WHAT TO DO: Filter the listing below down to the lines holding the word "Collapse", and copy those lines.

ENTRIES SUPPLIED:

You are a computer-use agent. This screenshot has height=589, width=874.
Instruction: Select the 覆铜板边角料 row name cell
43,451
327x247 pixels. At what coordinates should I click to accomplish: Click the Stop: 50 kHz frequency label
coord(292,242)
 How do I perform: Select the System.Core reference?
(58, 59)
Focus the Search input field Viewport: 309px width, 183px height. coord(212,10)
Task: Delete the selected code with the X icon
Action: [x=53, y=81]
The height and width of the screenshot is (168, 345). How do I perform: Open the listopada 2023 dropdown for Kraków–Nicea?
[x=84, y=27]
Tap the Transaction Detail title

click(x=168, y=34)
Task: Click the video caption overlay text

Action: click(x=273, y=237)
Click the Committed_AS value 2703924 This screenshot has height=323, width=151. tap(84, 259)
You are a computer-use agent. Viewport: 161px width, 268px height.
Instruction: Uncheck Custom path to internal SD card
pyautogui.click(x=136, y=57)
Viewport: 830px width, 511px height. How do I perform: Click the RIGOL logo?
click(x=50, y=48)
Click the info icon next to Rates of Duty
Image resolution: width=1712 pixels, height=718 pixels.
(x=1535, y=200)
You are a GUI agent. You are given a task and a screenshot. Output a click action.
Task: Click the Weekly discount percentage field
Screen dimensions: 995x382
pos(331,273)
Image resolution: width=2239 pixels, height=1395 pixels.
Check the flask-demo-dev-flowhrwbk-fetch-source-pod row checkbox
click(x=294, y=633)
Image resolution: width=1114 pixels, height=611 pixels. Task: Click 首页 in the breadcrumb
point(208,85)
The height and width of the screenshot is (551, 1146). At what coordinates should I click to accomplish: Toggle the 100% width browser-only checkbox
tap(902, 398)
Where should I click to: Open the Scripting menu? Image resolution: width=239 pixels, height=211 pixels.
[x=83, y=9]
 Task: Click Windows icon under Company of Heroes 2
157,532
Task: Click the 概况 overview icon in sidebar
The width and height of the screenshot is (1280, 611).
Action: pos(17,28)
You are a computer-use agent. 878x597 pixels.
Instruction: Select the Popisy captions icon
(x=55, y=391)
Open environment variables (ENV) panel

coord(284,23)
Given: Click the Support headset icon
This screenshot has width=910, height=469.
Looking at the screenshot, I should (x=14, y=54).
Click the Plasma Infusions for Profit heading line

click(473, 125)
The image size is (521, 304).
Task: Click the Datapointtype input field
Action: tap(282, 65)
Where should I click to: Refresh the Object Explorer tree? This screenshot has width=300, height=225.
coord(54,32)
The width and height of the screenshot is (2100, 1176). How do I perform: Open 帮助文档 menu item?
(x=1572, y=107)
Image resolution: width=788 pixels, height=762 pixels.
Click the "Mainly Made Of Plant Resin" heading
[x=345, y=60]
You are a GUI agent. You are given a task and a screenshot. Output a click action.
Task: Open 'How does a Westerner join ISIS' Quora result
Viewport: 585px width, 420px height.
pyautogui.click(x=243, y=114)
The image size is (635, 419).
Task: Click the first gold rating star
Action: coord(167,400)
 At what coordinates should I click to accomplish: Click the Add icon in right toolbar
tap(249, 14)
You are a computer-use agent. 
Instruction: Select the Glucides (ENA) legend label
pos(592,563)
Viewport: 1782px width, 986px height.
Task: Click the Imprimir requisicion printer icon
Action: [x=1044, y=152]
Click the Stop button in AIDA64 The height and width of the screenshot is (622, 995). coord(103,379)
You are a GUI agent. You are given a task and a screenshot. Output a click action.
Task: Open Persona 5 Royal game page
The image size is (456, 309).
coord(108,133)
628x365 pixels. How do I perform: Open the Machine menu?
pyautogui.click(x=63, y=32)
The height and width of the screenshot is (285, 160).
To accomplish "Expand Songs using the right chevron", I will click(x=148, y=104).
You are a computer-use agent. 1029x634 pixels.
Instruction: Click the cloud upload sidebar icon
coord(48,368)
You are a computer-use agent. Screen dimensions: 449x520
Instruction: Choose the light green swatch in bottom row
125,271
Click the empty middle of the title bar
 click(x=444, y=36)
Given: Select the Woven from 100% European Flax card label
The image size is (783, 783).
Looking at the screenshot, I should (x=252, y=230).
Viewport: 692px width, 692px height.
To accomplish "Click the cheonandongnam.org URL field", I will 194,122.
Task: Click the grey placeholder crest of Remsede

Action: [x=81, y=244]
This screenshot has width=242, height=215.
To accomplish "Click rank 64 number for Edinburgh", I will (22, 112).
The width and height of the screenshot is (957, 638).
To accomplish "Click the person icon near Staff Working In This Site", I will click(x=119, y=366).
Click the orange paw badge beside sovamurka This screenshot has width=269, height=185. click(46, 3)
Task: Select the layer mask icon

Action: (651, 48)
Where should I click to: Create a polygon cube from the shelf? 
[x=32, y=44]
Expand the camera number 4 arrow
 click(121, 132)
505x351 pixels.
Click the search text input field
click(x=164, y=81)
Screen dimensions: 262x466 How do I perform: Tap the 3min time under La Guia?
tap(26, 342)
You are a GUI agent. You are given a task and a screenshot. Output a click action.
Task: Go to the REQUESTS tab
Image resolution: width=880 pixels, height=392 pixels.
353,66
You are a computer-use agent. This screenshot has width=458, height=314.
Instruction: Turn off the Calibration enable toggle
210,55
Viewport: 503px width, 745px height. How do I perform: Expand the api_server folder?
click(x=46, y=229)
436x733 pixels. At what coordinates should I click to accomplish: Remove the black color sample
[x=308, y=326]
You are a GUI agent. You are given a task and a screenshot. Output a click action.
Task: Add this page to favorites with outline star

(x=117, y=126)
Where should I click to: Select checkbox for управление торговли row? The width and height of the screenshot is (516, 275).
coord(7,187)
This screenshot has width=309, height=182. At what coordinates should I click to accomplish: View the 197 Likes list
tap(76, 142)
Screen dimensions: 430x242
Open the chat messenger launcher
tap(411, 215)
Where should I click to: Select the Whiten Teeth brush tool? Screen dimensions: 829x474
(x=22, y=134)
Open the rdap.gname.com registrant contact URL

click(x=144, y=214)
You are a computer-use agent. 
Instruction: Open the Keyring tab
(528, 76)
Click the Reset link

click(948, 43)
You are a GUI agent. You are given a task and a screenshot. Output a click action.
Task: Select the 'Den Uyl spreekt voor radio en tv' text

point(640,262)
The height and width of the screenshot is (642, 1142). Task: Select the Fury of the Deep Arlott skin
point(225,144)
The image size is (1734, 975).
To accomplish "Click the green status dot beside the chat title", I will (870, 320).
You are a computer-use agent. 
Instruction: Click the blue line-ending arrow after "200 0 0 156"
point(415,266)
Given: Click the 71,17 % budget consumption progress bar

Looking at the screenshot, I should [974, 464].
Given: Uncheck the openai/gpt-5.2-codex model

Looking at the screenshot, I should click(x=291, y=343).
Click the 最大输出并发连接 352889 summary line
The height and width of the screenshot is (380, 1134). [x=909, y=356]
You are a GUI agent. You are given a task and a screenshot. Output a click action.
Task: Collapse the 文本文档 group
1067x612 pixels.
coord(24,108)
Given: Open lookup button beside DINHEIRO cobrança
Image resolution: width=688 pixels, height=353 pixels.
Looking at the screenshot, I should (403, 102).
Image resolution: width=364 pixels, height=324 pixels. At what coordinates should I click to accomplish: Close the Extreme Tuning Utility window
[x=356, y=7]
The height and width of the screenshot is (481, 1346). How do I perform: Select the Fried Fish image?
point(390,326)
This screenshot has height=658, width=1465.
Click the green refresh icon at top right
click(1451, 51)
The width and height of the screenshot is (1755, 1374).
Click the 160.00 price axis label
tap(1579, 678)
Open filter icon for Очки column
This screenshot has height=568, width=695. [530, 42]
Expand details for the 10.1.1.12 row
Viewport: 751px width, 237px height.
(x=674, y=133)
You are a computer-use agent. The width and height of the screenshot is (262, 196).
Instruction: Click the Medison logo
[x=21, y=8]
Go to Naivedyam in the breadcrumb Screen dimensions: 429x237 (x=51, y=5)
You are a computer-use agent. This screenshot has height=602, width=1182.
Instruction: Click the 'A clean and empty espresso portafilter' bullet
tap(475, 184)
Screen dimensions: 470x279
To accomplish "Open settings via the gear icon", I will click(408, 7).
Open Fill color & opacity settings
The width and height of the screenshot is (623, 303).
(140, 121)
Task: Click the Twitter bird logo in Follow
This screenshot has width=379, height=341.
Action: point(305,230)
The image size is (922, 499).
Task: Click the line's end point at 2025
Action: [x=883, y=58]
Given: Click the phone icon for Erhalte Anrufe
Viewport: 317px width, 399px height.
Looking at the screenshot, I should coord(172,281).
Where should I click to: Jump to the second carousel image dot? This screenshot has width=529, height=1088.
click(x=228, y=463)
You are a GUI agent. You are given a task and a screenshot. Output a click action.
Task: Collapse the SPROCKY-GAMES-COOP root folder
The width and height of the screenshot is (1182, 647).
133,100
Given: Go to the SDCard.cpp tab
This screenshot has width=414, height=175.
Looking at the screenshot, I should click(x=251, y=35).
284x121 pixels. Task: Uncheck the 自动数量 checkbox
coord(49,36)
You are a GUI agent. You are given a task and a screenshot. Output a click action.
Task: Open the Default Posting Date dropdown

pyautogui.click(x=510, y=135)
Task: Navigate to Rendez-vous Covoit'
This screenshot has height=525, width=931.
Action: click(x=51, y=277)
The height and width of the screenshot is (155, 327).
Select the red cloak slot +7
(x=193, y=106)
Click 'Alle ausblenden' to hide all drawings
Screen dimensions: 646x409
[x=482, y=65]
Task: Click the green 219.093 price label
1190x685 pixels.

SOLUTION FOR THIS TASK:
Task: Collapse the 文本文档 group
Task: Collapse the SPROCKY-GAMES-COOP root folder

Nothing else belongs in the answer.